* Problem requirements
Reproduce all of the rows below, swapping every "Identify the location of" for "Find the position of" and leaving everything else unchanged.

* Information supplied

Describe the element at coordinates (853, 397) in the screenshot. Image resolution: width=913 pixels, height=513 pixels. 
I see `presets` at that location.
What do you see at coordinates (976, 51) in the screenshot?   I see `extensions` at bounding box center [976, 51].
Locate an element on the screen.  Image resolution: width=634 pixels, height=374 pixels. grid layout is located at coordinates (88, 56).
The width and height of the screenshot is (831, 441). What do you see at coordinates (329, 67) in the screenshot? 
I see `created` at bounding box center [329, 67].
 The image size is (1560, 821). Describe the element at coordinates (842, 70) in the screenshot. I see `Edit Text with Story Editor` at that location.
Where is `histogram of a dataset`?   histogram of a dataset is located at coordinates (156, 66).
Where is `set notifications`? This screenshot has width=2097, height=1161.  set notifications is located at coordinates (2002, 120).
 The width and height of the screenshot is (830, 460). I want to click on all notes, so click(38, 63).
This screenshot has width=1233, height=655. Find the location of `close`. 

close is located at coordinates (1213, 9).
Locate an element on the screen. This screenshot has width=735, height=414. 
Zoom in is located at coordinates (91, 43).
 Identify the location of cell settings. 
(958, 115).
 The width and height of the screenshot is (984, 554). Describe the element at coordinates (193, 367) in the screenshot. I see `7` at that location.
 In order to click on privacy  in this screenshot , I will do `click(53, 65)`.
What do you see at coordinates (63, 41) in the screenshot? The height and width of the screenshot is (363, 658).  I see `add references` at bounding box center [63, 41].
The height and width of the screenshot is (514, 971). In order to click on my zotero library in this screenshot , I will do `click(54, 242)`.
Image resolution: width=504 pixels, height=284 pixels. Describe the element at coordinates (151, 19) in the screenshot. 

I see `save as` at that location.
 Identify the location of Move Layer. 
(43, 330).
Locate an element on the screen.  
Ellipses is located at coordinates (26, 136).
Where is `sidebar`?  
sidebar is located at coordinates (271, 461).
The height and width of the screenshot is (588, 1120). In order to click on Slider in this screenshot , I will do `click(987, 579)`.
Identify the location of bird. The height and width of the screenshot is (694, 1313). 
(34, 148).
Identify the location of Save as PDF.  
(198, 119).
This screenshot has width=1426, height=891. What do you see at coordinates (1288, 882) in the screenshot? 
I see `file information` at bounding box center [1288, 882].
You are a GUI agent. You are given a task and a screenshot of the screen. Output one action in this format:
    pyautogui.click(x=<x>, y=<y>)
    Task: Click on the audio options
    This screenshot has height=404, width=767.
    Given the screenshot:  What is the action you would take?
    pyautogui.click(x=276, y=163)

* The completed task
Describe the element at coordinates (853, 397) in the screenshot. Image resolution: width=913 pixels, height=513 pixels. 
I see `presets` at that location.
What do you see at coordinates (976, 51) in the screenshot?   I see `extensions` at bounding box center [976, 51].
Locate an element on the screen.  Image resolution: width=634 pixels, height=374 pixels. grid layout is located at coordinates (88, 56).
The width and height of the screenshot is (831, 441). What do you see at coordinates (329, 67) in the screenshot? 
I see `created` at bounding box center [329, 67].
 The image size is (1560, 821). Describe the element at coordinates (842, 70) in the screenshot. I see `Edit Text with Story Editor` at that location.
Where is `histogram of a dataset`?   histogram of a dataset is located at coordinates (156, 66).
Where is `set notifications`? This screenshot has width=2097, height=1161.  set notifications is located at coordinates (2002, 120).
 The width and height of the screenshot is (830, 460). I want to click on all notes, so click(38, 63).
This screenshot has width=1233, height=655. Find the location of `close`. 

close is located at coordinates (1213, 9).
Locate an element on the screen. This screenshot has width=735, height=414. 
Zoom in is located at coordinates (91, 43).
 Find the position of cell settings. 
(958, 115).
 The width and height of the screenshot is (984, 554). Describe the element at coordinates (193, 367) in the screenshot. I see `7` at that location.
 In order to click on privacy  in this screenshot , I will do `click(53, 65)`.
What do you see at coordinates (63, 41) in the screenshot? The height and width of the screenshot is (363, 658).  I see `add references` at bounding box center [63, 41].
The height and width of the screenshot is (514, 971). In order to click on my zotero library in this screenshot , I will do `click(54, 242)`.
Image resolution: width=504 pixels, height=284 pixels. Describe the element at coordinates (151, 19) in the screenshot. 

I see `save as` at that location.
 Find the position of Move Layer. 
(43, 330).
Locate an element on the screen.  
Ellipses is located at coordinates (26, 136).
Where is `sidebar`?  
sidebar is located at coordinates (271, 461).
The height and width of the screenshot is (588, 1120). In order to click on Slider in this screenshot , I will do `click(987, 579)`.
Find the position of bird. The height and width of the screenshot is (694, 1313). 
(34, 148).
Find the position of Save as PDF.  
(198, 119).
This screenshot has width=1426, height=891. What do you see at coordinates (1288, 882) in the screenshot? 
I see `file information` at bounding box center [1288, 882].
You are a GUI agent. You are given a task and a screenshot of the screen. Output one action in this format:
    pyautogui.click(x=<x>, y=<y>)
    Task: Click on the audio options
    This screenshot has height=404, width=767.
    Given the screenshot:  What is the action you would take?
    pyautogui.click(x=276, y=163)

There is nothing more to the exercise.